BRIEF:
Please reproduce exactly the lines from the start of the records through the one containing "Given: Click the browser back arrow", and nothing more.

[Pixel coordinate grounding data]
----

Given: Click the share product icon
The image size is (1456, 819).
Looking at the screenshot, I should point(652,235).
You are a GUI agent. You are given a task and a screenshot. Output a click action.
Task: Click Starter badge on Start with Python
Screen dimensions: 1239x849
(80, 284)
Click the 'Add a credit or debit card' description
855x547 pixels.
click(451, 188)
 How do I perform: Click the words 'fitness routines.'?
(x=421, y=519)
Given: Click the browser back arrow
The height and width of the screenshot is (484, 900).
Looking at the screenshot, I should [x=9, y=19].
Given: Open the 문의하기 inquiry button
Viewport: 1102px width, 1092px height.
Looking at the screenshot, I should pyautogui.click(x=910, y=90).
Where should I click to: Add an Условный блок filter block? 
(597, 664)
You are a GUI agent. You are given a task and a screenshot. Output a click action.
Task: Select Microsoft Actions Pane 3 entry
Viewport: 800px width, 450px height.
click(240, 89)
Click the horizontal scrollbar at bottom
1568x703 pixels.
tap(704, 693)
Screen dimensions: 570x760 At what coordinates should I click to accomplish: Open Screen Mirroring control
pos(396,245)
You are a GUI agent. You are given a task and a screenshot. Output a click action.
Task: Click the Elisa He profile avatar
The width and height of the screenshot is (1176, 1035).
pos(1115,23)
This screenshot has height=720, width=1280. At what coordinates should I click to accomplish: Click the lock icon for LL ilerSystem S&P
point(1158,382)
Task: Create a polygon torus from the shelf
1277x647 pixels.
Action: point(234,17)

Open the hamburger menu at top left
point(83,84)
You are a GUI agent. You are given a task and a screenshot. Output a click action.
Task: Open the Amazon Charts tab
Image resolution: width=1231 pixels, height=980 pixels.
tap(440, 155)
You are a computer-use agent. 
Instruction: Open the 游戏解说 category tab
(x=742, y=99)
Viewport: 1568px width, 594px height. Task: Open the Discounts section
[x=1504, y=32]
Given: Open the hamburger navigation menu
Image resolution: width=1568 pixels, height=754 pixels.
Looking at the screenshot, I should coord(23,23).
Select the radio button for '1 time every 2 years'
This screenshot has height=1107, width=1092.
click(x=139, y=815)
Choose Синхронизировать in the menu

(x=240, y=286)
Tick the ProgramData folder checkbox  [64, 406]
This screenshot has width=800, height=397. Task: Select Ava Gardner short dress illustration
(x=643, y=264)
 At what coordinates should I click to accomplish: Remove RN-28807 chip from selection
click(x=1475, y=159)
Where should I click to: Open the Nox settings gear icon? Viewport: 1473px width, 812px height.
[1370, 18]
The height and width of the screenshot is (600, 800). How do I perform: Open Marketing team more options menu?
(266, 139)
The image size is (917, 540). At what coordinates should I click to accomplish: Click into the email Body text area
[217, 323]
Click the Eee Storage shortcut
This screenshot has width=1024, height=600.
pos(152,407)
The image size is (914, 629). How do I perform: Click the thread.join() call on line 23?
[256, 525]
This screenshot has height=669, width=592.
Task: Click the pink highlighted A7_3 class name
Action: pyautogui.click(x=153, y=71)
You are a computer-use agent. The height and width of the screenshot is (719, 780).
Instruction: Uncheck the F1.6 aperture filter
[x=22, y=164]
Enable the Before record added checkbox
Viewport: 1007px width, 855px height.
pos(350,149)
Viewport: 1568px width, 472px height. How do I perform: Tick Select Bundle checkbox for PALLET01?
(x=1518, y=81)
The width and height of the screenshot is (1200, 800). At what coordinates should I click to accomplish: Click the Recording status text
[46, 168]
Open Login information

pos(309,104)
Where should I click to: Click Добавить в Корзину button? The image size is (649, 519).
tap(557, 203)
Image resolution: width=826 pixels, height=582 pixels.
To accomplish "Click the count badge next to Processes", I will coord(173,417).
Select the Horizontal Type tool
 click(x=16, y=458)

----

RESULT:
Given: Click the share product icon
The image size is (1456, 819).
Looking at the screenshot, I should point(652,235).
You are a GUI agent. You are given a task and a screenshot. Output a click action.
Task: Click Starter badge on Start with Python
Screen dimensions: 1239x849
(80, 284)
Click the 'Add a credit or debit card' description
855x547 pixels.
click(451, 188)
 How do I perform: Click the words 'fitness routines.'?
(x=421, y=519)
Given: Click the browser back arrow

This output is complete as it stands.